Then Audifax tried to dry his tears, saying: "Thou needest not cry, but I must. There is something within me, that makes me cry."

"What is in thee, tell me?" she urged him.

Then he took one of the stones, such as were lying about plentifully, and threw it on the other stones. The stone was thin and produced a ringing sound.

"Didst thou hear it?"

"Yes," replied Hadumoth, "it sounded just as usual."

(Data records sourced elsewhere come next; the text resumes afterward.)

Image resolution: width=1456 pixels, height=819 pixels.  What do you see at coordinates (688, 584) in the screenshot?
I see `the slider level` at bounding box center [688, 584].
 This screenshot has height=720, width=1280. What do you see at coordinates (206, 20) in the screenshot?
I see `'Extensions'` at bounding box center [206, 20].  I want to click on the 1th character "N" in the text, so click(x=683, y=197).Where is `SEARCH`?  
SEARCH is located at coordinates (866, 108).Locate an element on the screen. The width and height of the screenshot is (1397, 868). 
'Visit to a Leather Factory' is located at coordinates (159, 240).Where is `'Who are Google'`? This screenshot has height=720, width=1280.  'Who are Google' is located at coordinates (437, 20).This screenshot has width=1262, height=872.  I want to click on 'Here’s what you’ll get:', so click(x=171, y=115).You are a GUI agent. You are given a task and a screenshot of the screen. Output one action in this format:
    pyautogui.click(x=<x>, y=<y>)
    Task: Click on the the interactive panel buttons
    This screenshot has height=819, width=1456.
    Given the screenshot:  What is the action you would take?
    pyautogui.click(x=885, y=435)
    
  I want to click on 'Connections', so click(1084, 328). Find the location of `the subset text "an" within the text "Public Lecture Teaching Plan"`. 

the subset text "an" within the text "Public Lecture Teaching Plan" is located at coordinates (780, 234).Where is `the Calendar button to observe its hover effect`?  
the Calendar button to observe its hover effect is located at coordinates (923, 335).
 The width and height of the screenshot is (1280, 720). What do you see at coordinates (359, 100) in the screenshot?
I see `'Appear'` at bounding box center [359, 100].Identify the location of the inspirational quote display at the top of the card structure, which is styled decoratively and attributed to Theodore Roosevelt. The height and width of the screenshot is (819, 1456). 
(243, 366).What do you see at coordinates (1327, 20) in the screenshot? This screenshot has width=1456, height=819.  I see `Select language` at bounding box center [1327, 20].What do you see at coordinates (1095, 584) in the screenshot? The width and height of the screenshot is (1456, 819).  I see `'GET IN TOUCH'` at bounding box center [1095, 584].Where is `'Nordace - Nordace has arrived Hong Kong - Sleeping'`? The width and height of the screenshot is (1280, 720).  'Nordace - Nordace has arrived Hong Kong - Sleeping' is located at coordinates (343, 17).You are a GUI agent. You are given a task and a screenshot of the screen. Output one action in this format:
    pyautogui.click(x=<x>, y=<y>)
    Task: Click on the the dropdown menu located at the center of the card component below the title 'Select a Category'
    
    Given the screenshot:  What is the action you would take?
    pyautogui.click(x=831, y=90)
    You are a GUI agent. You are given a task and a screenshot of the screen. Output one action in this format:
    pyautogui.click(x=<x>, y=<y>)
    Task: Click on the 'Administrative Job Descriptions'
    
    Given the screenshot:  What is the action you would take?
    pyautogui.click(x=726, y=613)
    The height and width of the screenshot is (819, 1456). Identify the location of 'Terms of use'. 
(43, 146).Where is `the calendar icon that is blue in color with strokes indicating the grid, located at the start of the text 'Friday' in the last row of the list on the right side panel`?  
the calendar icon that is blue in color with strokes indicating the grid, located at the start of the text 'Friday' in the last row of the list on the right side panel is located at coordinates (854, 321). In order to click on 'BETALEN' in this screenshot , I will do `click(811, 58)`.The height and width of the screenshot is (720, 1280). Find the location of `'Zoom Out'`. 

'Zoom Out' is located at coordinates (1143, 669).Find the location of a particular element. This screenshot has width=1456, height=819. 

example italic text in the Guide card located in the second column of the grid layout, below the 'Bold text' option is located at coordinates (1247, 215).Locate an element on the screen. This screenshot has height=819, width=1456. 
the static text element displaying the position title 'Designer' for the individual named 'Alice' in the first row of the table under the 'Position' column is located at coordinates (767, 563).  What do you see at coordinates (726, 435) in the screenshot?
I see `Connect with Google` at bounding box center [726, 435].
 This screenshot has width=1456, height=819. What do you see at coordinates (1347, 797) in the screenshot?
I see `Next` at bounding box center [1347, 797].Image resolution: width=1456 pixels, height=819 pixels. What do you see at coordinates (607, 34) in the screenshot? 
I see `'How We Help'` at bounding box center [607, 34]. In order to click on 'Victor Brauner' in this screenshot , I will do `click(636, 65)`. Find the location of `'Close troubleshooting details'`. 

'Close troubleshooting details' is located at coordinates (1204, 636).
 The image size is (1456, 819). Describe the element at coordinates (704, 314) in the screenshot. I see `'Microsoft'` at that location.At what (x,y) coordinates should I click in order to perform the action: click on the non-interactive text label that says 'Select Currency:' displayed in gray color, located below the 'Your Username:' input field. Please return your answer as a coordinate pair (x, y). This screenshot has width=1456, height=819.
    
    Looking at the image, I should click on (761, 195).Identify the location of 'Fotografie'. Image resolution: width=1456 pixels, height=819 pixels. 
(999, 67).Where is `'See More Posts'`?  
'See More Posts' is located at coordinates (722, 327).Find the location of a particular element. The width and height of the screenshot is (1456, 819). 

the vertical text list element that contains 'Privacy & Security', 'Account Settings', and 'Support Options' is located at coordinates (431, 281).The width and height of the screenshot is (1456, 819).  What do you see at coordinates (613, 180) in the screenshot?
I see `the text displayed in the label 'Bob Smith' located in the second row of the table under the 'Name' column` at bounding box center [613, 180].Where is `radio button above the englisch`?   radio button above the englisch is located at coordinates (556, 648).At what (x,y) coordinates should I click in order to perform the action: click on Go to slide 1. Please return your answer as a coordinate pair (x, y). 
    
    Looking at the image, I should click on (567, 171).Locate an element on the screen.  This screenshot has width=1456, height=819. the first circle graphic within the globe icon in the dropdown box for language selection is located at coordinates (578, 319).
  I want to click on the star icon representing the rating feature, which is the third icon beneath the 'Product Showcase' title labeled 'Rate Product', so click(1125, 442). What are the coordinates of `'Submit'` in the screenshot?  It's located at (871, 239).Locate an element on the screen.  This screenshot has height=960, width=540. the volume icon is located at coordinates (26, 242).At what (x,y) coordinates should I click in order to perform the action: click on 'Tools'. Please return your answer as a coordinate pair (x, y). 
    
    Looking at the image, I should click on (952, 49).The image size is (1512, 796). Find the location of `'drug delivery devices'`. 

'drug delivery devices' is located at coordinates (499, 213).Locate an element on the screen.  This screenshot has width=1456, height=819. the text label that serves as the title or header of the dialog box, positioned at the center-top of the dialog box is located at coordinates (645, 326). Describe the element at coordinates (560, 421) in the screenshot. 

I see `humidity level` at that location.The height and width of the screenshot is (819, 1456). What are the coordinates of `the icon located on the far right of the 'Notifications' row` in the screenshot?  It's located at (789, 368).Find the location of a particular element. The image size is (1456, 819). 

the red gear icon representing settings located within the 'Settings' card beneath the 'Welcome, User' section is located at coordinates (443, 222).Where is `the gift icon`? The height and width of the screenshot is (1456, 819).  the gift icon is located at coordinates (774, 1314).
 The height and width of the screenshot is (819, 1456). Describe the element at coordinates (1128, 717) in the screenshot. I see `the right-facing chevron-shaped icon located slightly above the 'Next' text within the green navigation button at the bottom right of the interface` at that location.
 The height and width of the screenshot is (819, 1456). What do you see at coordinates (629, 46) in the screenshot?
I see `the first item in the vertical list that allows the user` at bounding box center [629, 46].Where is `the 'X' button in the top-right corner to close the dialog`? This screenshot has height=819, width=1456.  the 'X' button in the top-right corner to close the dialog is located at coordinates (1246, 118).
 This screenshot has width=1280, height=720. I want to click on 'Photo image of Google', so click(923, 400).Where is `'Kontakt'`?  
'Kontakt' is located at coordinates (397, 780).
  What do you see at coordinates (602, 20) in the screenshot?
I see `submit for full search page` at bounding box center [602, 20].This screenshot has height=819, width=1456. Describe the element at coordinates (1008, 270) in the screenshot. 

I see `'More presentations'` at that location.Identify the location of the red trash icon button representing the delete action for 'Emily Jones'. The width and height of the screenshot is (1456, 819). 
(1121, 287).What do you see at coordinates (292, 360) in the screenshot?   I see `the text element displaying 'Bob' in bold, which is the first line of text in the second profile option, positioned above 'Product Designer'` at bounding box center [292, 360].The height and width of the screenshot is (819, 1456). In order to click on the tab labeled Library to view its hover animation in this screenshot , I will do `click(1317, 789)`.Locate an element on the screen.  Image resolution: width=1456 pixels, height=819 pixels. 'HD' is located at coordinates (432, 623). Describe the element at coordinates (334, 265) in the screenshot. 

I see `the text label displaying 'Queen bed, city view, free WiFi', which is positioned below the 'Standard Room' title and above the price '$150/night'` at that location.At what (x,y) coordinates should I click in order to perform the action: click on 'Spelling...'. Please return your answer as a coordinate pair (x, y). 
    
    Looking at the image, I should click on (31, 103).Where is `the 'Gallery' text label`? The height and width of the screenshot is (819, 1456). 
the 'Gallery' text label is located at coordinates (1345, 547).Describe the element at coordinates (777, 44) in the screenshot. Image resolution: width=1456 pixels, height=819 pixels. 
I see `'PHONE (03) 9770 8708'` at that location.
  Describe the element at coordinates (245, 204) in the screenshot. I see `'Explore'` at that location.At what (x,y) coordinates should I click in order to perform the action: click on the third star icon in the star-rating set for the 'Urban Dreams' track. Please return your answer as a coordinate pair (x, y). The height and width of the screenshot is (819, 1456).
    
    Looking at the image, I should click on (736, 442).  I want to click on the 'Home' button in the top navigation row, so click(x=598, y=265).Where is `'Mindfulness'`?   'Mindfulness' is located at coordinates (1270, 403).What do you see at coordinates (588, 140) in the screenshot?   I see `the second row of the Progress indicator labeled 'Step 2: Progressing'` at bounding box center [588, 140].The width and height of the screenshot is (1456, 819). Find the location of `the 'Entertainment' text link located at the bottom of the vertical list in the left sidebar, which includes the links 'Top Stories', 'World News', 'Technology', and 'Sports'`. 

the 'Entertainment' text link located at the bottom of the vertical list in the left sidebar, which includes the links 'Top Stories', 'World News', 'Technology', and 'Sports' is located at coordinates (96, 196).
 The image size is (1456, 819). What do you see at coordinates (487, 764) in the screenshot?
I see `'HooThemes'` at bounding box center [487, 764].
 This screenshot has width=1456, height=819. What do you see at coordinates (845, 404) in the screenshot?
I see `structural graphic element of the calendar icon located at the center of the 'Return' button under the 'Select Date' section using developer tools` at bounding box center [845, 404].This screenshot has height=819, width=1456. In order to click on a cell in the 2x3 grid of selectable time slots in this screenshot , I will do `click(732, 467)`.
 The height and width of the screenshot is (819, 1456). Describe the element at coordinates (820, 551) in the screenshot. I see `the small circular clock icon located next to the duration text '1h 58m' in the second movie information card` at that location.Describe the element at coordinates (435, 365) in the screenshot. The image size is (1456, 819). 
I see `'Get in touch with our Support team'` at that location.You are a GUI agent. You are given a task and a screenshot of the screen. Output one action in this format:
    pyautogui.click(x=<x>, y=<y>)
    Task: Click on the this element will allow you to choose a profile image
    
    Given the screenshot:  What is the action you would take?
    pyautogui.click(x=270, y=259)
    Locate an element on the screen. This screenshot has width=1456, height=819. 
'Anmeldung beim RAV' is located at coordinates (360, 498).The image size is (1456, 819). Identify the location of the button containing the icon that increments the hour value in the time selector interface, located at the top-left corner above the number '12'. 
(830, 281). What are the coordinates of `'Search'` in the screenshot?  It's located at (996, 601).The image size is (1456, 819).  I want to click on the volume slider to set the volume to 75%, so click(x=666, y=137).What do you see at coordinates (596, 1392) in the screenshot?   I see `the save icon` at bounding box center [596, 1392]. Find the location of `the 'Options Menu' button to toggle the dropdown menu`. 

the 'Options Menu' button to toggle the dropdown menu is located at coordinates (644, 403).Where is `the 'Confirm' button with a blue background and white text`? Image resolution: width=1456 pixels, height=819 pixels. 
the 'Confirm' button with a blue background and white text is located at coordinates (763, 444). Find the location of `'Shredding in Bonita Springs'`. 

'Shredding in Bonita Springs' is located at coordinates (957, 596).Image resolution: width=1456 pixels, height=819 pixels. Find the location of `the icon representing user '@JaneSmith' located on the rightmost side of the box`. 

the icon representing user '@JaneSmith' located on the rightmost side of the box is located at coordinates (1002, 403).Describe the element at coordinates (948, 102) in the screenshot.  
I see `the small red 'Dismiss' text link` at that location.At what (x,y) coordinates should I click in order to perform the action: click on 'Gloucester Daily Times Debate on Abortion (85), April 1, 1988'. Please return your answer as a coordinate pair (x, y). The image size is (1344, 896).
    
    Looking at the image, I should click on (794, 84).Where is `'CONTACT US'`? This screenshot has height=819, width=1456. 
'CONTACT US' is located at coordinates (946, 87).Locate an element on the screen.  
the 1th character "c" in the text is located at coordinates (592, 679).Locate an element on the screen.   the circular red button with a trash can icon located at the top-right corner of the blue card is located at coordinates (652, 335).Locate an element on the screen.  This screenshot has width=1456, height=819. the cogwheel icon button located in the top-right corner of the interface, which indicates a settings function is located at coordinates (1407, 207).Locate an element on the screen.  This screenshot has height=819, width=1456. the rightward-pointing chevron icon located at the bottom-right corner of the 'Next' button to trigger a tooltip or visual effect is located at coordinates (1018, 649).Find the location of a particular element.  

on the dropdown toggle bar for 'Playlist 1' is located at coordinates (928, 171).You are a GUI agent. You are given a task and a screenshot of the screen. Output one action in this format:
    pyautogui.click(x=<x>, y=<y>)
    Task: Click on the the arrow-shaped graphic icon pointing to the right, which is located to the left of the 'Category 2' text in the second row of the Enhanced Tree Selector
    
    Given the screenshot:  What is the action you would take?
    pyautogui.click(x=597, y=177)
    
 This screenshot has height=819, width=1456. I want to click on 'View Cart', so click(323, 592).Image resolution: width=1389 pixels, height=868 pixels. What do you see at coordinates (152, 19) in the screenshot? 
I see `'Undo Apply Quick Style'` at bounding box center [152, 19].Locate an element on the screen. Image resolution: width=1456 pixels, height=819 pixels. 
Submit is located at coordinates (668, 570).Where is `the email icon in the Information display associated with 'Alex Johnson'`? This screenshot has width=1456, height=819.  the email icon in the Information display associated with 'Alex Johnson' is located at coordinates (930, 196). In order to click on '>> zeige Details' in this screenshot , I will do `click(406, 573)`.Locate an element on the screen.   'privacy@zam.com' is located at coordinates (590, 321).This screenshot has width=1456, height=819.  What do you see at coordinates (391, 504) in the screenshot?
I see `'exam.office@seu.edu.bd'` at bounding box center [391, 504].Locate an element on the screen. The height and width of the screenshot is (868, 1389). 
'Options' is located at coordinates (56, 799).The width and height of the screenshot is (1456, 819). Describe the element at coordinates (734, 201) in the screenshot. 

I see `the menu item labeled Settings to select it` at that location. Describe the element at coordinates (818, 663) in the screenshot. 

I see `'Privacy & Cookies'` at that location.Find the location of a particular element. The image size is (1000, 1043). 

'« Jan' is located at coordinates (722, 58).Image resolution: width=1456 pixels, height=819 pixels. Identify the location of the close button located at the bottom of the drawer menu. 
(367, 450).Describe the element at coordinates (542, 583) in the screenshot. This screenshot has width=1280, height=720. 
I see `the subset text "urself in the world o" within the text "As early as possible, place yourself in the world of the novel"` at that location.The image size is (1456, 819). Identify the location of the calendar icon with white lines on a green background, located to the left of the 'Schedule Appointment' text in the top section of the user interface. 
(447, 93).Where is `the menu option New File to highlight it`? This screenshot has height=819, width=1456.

"Hast thou also understood the sound?"

"No."

"Ah, but I understand it, and therefore I must cry," said Audifax. "It is now many weeks ago, that I sat in yonder valley on a rock. There it first came to me. I cannot tell thee how, but it must have come from the depths below; and since then, I feel as if my eyes and ears were quite changed, and in my hands I sometimes see glittering sparks. Whenever I walk over the fields, I hear it murmuring under my feet, as if there were some hidden spring; and when I stand by the rocks, I see the veins running through them; and down below, I hear a hammering and digging, and that must come from the dwarfs, of which my grandfather has told me many a time. And sometimes I even see a red glowing light, shining through the earth.... Hadumoth, I must find some great treasure, and because I cannot find it, therefore I cry."

Hadumoth made the sign of the cross, and then said: "Thou must have been bewitched somehow, Audifax. Perhaps thou hast slept after sunset on the ground, in the open air; and thus one of the goblins below, has got power over thee. Wait, I know something better than crying."

She ran up the hill, speedily returning with a small cup full of water, and a bit of soap, which Praxedis had once given her; as well as some straws. Then she made a good lather, and giving one of the straws to Audifax she said: "There, let us make soap-bubbles, as we used to do. Dost thou remember, when we made them last time, how they always grew bigger and more beautifully coloured; and how they flew down the valley, glittering like the rain-bow? And how we almost cried when they burst?"